According to him, nowhere but in Nigeria is Africa seen to be increasingly taking ownership of its own energy destiny in the private-sector space as well as developing the policy and regulatory tools that support economic self-determination.

The PIA has legislated the creation of two regulatory agencies to oversee critical parts of the industry, the Nigerian Upstream Petroleum Regulatory Commission (NUPRC) and the Nigerian Midstream and Downstream Petroleum Regulatory Authority (NMDPRA), which will serve for the technical and commercial regulation of petroleum operations in the sector.

The upstream comprises resource exploration, as well as drilling and operation of crude-oil and natural-gas wells; midstream, the transportation and storage of petroleum products by pipeline, barges, tankers or trucks; while downstream mainly concerned with refining and processing of petroleum and natural gas and marketing and distributing end products to consumers.

The establishment of these regulatory bodies will provide a rich space for engagement with industry associations representing the enterprises that help to drive the industry, he said.

He noted that the Petroleum Technology Association of Nigeria (PETAN), an association of Nigerian technical oilfield service companies, is straddling the upstream, midstream and downstream sectors.

“This long-established association brings together Nigerian oil and gas entrepreneurs specifically for the exchange of ideas with major operators and policymakers, and to help develop Nigeria’s petroleum-technology industry for the benefit of Nigerians.

“Under  the leadership of chairman Nicolas Odinuwe, PETAN looks to support and enhance the involvement of indigenous companies in the Nigerian petroleum-products sector,” Sinclair said.

As an association that focuses on local content, PETAN also has a role to play in the regional context, in ensuring Nigerian businesses are equipped to win international or regional tenders for the processing of primary commodities such as crude oil and natural gas, he said.

“In the petroleum industry, there are already numerous situations where a shallow-water asset owner in Nigeria might contract a European company to service its wells, despite there being a local supplier who can do the same thing.
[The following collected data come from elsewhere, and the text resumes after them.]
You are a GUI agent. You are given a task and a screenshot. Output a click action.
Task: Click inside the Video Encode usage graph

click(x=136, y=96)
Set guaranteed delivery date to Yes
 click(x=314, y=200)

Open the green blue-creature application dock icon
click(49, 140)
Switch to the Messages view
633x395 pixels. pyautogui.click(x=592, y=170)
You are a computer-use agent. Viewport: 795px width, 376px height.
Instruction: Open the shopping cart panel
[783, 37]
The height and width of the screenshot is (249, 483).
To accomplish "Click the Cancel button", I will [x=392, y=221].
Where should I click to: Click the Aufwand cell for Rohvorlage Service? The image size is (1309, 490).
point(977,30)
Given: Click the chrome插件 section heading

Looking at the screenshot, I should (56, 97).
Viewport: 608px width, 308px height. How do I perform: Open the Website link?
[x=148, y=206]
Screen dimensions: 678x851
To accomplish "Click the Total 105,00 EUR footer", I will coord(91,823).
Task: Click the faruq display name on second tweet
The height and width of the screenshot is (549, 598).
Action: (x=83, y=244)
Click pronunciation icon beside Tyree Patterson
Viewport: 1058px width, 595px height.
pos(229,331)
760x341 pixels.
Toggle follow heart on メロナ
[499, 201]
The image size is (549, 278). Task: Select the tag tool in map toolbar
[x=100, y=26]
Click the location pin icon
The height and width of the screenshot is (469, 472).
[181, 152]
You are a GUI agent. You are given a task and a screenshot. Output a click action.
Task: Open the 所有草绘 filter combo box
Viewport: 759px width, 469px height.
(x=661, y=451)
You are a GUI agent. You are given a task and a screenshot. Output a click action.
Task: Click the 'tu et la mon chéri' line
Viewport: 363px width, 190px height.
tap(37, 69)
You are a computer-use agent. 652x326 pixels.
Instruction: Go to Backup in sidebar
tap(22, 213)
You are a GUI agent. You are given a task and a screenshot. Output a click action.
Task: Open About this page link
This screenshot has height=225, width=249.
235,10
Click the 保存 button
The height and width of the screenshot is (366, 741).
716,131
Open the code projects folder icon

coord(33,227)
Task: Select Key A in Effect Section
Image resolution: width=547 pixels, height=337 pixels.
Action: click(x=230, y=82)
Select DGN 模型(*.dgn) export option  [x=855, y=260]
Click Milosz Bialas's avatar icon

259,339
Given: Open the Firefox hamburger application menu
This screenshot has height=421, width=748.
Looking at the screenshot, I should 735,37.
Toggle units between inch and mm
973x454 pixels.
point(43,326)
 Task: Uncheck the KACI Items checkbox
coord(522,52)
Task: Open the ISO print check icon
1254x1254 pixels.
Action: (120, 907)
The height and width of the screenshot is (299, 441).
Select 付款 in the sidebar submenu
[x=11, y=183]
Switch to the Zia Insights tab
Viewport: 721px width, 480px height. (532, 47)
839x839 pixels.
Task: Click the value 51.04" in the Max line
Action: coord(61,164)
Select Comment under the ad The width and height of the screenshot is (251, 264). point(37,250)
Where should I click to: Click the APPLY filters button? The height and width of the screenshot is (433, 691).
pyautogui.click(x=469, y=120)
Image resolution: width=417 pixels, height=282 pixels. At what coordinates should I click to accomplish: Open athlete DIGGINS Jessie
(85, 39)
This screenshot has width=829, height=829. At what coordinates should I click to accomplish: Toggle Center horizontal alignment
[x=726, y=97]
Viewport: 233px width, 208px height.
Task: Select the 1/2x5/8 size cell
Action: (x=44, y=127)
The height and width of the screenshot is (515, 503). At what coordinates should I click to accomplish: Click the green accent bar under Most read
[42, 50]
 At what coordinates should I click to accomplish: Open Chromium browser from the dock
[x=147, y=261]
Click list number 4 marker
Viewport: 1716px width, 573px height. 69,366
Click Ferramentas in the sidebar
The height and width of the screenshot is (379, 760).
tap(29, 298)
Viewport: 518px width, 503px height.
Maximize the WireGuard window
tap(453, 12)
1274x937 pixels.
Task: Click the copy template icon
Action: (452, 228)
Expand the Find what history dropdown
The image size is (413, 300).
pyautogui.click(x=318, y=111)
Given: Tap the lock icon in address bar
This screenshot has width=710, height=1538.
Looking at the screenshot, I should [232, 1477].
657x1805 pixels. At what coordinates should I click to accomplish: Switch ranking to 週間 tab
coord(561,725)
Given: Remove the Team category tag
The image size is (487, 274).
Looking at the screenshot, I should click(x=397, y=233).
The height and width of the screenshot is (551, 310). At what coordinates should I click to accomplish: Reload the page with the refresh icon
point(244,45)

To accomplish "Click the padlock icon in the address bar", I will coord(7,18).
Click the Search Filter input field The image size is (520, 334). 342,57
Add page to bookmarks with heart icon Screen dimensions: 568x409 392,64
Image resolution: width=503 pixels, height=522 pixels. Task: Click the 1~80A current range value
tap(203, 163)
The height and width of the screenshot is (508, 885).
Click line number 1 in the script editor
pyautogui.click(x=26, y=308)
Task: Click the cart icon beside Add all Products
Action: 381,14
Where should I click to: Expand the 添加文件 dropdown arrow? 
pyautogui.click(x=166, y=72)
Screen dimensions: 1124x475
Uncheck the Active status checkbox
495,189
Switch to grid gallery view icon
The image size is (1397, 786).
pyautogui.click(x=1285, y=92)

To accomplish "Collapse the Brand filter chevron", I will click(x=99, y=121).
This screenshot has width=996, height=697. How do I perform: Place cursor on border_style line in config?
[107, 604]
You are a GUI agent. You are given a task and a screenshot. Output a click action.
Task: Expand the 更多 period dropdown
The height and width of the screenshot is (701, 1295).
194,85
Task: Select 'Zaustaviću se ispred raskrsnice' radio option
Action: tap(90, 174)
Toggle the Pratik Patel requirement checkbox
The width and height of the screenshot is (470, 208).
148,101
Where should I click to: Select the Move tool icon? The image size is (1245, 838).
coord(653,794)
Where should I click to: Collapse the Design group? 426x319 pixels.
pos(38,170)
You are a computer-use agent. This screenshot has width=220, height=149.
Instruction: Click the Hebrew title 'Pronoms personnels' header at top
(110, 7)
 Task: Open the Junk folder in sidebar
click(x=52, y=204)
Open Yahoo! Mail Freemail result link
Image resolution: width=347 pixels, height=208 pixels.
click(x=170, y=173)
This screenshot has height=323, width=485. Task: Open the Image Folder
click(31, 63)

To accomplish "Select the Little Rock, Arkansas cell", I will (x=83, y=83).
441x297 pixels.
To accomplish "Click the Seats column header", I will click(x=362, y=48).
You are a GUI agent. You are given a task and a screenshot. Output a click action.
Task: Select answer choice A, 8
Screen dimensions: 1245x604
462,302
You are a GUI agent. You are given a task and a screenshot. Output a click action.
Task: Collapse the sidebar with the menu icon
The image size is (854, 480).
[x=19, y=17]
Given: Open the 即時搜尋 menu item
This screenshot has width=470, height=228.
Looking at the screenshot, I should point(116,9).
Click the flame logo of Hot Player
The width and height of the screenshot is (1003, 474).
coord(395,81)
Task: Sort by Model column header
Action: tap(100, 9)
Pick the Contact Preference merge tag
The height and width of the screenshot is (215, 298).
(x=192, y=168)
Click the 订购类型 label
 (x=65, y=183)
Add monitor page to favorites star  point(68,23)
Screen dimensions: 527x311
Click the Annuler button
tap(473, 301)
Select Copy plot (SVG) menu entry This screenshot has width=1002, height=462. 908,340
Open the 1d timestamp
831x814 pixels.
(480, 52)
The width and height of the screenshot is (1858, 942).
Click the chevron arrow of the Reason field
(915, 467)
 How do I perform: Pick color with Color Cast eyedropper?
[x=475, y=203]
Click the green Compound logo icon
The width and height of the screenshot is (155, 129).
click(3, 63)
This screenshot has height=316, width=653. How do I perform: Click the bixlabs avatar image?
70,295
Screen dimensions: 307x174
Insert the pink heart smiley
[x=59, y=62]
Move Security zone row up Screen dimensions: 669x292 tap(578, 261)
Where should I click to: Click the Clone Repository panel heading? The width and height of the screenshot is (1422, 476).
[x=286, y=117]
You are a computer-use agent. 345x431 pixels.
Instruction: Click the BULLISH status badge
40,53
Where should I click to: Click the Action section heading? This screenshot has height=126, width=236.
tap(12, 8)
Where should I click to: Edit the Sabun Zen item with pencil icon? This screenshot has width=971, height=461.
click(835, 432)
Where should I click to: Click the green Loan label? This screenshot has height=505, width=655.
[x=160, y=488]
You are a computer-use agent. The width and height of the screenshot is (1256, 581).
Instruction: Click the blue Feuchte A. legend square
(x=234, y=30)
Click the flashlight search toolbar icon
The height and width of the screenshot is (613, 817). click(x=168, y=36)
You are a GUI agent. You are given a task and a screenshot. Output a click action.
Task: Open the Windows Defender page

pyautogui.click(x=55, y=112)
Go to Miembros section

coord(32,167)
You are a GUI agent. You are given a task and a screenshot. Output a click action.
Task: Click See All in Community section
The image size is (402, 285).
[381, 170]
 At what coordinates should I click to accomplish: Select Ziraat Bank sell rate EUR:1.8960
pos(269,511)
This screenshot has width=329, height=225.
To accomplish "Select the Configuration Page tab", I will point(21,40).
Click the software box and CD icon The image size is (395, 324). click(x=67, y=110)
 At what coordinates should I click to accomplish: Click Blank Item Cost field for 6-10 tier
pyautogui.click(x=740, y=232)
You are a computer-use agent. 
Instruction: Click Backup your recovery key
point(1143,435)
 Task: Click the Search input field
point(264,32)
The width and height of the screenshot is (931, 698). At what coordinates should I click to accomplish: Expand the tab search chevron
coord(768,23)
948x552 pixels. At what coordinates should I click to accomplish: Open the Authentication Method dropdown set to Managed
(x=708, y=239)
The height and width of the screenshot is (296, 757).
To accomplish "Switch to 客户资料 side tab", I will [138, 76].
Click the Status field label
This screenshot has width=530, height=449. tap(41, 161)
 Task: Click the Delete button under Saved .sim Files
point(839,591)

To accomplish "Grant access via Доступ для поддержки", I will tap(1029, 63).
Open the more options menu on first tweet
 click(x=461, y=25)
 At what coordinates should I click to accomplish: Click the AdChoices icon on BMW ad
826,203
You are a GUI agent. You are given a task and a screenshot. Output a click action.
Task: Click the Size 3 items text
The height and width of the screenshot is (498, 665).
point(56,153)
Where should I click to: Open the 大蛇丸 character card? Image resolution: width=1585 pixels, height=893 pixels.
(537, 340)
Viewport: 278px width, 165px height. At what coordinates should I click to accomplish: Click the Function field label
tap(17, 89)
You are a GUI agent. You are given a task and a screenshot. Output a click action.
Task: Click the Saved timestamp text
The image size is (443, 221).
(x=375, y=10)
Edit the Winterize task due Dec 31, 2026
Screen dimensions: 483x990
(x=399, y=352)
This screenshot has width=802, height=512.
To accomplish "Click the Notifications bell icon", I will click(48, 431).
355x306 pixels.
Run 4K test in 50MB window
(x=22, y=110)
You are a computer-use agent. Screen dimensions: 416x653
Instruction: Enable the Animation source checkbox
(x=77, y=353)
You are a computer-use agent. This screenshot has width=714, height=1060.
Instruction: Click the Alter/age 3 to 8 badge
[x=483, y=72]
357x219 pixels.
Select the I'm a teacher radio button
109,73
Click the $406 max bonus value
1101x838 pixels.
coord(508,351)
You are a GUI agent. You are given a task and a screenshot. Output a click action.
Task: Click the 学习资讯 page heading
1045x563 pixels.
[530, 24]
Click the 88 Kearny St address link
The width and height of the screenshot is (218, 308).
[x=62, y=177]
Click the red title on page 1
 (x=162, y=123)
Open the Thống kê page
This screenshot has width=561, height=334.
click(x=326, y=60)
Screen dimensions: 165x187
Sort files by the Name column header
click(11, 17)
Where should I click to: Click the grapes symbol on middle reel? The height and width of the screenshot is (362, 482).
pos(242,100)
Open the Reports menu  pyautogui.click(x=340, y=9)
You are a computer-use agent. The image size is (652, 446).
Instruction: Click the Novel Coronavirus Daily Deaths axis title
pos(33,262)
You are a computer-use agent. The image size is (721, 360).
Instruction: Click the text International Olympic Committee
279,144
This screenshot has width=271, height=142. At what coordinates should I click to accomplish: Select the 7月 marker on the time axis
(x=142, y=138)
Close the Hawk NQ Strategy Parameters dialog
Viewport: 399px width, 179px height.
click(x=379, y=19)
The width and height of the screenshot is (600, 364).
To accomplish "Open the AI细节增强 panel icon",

“The solution to overcoming this misalignment lies on ongoing industry communication, to ensure standardisation of local content so that it meets local needs, thereby boosting private-sector participation in domestic production.”

Sinclair also maintained that the establishment of Nigeria’s new regulatory bodies offers an exciting opportunity to drive this kind of intra-industry partnership, and help build an African energy industry characterised by mutual benefit, instead of unequal power relations.

“A better integrated African energy sector can be a major driver of this (AOW) vision, with, for instance, Nigerian firms partnering on Angolan energy projects and vice versa. In the long run, there is potential to establish a semi-autonomous oil and gas industry that delivers product to domestic, and external markets on its own terms.

“To take its rightful place as an energy powerhouse, Africa must continue to engage and partner across domestic and regional borders,” he added.